Image Credit: NASA Ames/SETI/J Rowe
Image Credit: NASA Ames/W Stenzel
Since the discovery of the first planets outside our solar system roughly two decades ago, verification has been a laborious planet-by-planet process. Now, scientists have a statistical technique that can be applied to many planets at once when they are found in systems that harbor more than one planet around the same star.
To verify this bounty of planets, a research team co-led by Jack Lissauer, planetary scientist at NASA's Ames Research Center in Moffett Field, Calif., analyzed stars with more than one potential planet, all of which were detected in the first two years of Kepler's observations -- May 2009 to March 2011.
The research team used a technique called verification by multiplicity, which relies in part on the logic of probability. Kepler observes 150,000 stars, and has found a few thousand of those to have planet candidates. If the candidates were randomly distributed among Kepler's stars, only a handful would have more than one planet candidate. However, Kepler observed hundreds of stars that have multiple planet candidates. Through a careful study of this sample, these 715 new planets were verified.

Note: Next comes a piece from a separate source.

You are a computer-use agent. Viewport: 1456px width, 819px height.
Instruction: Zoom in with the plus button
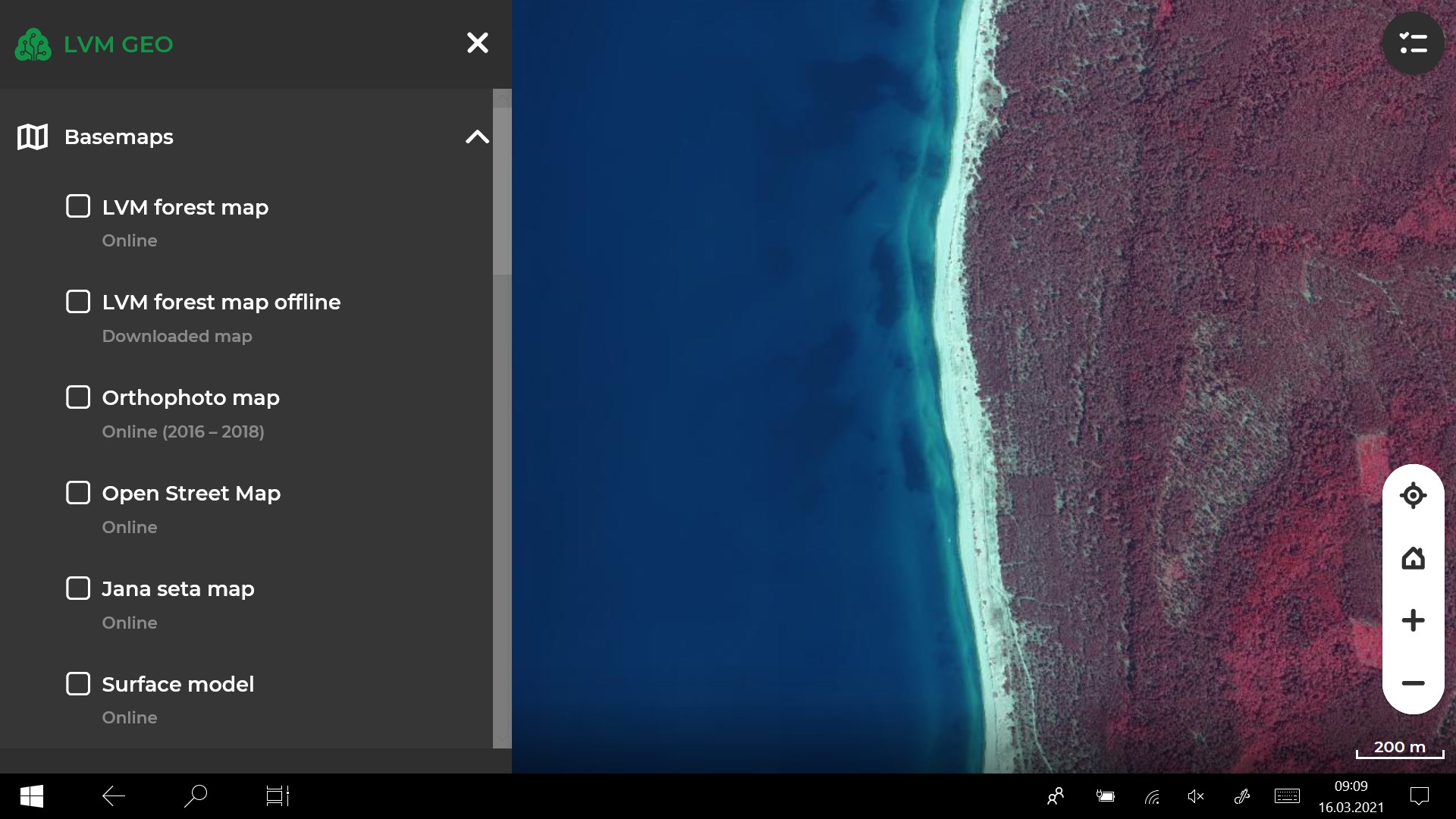1413,620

This method can be likened to the behavior we know of lions and lionesses. In our imaginary savannah, the lions are the Kepler stars and the lionesses are the planet candidates. The lionesses would sometimes be observed grouped together whereas lions tend to roam on their own. If you see two lions it could be a lion and a lioness or it could be two lions. But if more than two large felines are gathered, then it is very likely to be a lion and his pride. Thus, through multiplicity the lioness can be reliably identified in much the same way multiple planet candidates can be found around the same star.
"Four years ago, Kepler began a string of announcements of first hundreds, then thousands, of planet candidates --but they were only candidate worlds," said Lissauer. "We've now developed a process to verify multiple planet candidates in bulk to deliver planets wholesale, and have used it to unveil a veritable bonanza of new worlds."
These multiple-planet systems are fertile grounds for studying individual planets and the configuration of planetary neighborhoods. This provides clues to planet formation.
Four of these new planets are less than 2.5 times the size of Earth and orbit in their sun's habitable zone, defined as the range of distance from a star where the surface temperature of an orbiting planet may be suitable for life-giving liquid water.
One of these new habitable zone planets, called Kepler-296f, orbits a star half the size and 5 percent as bright as our sun. Kepler-296f is twice the size of Earth, but scientists do not know whether the planet is a gaseous world, with a thick hydrogen-helium envelope, or it is a water world surrounded by a deep ocean.
"From this study we learn planets in these multi-systems are small and their orbits are flat and circular -- resembling pancakes -- not your classical view of an atom," said Jason Rowe, research scientist at the SETI Institute in Mountain View, Calif., and co-leader of the research. "The more we explore the more we find familiar traces of ourselves amongst the stars that remind us of home."
This latest discovery brings the confirmed count of planets outside our solar system to nearly 1,700. As we continue to reach toward the stars, each discovery brings us one step closer to a more accurate understanding of our place in the galaxy.
Launched in March 2009, Kepler is the first NASA mission to find potentially habitable Earth-size planets. Discoveries include more than 3,600 planet candidates, of which 961 have been verified as bona-fide worlds.